What conclusions can be drawn from these numbers? Firstly, there was an enormous income disparity between the two conferences -- the Eastern Conference made $507.4 million while the Western Conference made $198.7 million. The numbers from the Eastern Conference are more striking when the Southeast's $118.4 million loss is taken into account. The east contains more major media markets, a larger population base (by 10+ percent) and a larger economic base (by 20 percent). The franchises in the east are also closer to one another, giving them both travel advantages and the ability to easily attract fans from neighboring metropolitan areas.

If the league were to adopt an alignment like the one listed below, the disparities between the two conferences would disappear. The number at the bottom of each division is the income earned over the last five seasons.

*For the rest of this article, assume the Winnipeg Jets will generate income at or near Ottawa Senators' levels.

New Conference #1
Eastern Central Western
Carolina Hurricanes Buffalo Sabres Anaheim Ducks
Florida Panthers Chicago Blackhawks Colorado Avalanche
Philadelphia Flyers Detroit Red Wings Los Angeles Kings
Tampa Bay Lightning Ottawa Senators Phoenix Coyotes
Washington Capitals Toronto Maple Leafs San Jose Sharks
-69.4 427.1 -28.7

Each division still maintains geographical proximity to ease travel costs. There's still divisional imbalance in income, but with so few teams making up such a large percentage of league income, divisional imbalance is difficult to overcome. Travel distances and conference incomes are balanced, however.

New Conference #2
Eastern Central Western
Boston Bruins Columbus Blue Jackets Calgary Flames
Montreal Canadiens Dallas Stars Edmonton Oilers
New Jersey Devils Nashville Predators Minnesota Wild
New York Islanders Pittsburgh Penguins Vancouver Canucks
New York Rangers St. Louis Blues Winnipeg Jets
273.5 -5.7 148.8

The Central Division in Conference No. 2 is the weakest of the divisions currently, but Dallas is a sizable market and St. Louis is a traditionally strong market. Pittsburgh has a new arena and should generate significant income in the coming years.

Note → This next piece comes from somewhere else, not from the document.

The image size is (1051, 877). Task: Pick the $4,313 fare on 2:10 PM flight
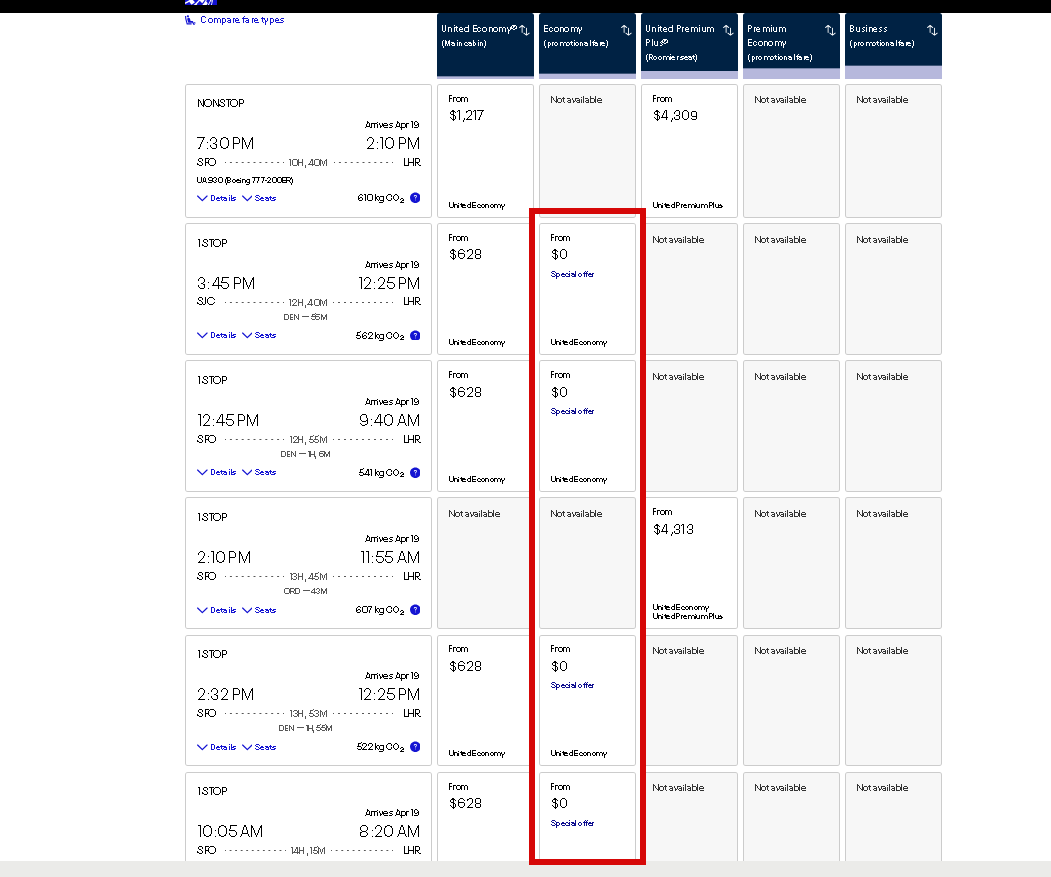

As with all suggested change, traditionalists will decry the suggestions above. Splitting a few existing rivalries will likely be the primary criticism, but it's worth remembering that the NHL has previously undergone four significant realignments since 1967 and rivalries depend on on-ice play, specifically playoff matchups, much more than they depend on geography. Just ask the Blackhawks and Canucks.